Корабль наш между тем исправлялся; на нем ставили новые мачты к подводили новый киль[158], потому что старый от сильных ударов о землю весь истерся. Удивительно было видеть в нем превеликие брусья так измятыми, как мочалы, и железные, толще руки, болты так между собою перевившимися, как склокоченные волосы.
Наконец корабль был готов: наступило время отправиться в Россию. Плавание наше недолго продолжалось.
Мы пришли в Кронштадт, куда уже морской кадетский корпус, после бывшего пожара, переведен был из Петербурга».
Какой хороший офицер пожелает служить на корабле, таким образом управляемом, как управлялся корабль «Вячеслав»? Оставляя уже без внимания ежеминутную опасность, коей подвергались корабль и экипаж его от беспорядочных поступков капитана, даже самая честь каждого из офицеров с благородными чувствами от них страдала. Если б собственный рапорт капитана[159] и письменное признание [160] офицеров, тайным образом курс переменивших, не подтверждали помещенного здесь описания бедствий, с вышеупомянутым кораблем случившихся, в важнейших их происшествиях, то можно было бы даже усомниться в справедливости его. Кто бы поверил, что капитан военного корабля, идущего в темную осеннюю ночь в крепкий ветер, по 8 миль в час и приближающегося к берегам, пошел в свою каюту покойно спать, и тогда, когда верность корабельного счисления подвержена была большому сомнению? [161] Что вахтенный лейтенант и штурман решились сами собою переменить курс [162]? Что когда корабль стал на мель, то капитан, вместо того чтоб употреблять все средства к спасению его и экипажа, заперся в каюту? И что, наконец, капитан решился послать на чужестранный берег с просьбою о помощи гардемарина в тулупе, не сказав ему, к кому и зачем он его посылает; а тот поехал и сам не ведая для чего? Самый призыв матросов на совет [163] унижает не только офицеров, но и самую службу. Такого рода «мирские сходки» могут быть терпимы только на купеческих судах. А притом какую пользу капитан думал из того извлечь? Если он хотел посредством их оправдать свои меры перед военным судом, сославшись на согласие матросов, какие законы давали ему право надеяться, что оно должно быть принято в уважение?

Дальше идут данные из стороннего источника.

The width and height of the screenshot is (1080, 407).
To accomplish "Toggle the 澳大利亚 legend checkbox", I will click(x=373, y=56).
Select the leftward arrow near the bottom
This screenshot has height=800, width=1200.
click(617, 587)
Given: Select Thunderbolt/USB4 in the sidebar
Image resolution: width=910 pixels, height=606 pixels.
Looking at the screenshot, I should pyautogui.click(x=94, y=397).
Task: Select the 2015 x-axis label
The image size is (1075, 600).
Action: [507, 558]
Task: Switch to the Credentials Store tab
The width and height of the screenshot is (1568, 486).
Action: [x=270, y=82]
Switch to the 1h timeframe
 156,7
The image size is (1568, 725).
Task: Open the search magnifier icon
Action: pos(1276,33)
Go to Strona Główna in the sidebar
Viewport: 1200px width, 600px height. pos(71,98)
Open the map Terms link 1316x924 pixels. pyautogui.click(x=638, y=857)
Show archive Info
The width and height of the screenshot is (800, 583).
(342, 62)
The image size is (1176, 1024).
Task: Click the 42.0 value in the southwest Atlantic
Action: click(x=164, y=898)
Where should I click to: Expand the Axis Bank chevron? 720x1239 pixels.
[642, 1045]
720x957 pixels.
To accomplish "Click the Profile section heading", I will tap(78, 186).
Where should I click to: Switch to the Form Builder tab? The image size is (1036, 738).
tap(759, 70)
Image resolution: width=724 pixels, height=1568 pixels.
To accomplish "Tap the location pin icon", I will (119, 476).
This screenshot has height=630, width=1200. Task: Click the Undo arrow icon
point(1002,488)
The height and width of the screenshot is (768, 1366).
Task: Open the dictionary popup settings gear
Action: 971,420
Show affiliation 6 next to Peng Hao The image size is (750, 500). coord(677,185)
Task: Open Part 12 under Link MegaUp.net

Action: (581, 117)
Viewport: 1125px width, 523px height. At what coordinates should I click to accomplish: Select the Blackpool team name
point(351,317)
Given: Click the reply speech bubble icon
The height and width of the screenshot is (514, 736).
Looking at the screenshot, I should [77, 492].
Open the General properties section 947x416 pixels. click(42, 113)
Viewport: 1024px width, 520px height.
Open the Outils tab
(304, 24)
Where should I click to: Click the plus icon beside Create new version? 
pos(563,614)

Мне кажется, одна из важнейших обязанностей начальника состоит в том, чтоб всякого из подчиненных держать в месте, предназначенном ему законами: никого без причины и формального отрешения не унижать и никого по каким-либо видам и связям не возвышать.
158
Самый нижний брус под кораблем, простирающийся во всю длину его, толстый, составленный из многих брусьев, скрепленных между собою толстыми железными болтами.
159
Рапорт в государственную Адмиралтейств-коллегию, записанный в корабельном протоколе под № 234, 18 октября. (Прим. В. М. Г.)
160
Признание, сделанное на бумаге лейтенантом и штурманом в перемене курса без ведома капитанского; оно отправлено в Адмиралтейскую коллегию и находится в ее архиве. (Прим. В. М. Г.)
161
Морского устава в книге 3. главе 1, § 14, строго предписано капитану наблюдать осторожность в ходу.
162
Морского устава книга 3. глава IV, § 9. «Не может (лейтенант) переменить курса, или корабль поворотить на другой борт без доклада капитанского, под лишением чина».
163
Из рапорта капитанского видно, что «рядовые» были призваны в совет во всех случаях, как-то: они решили, что нужно срубить мачты, отдаваться далее на мель по канату и пр. (Прим. В. М. Г.)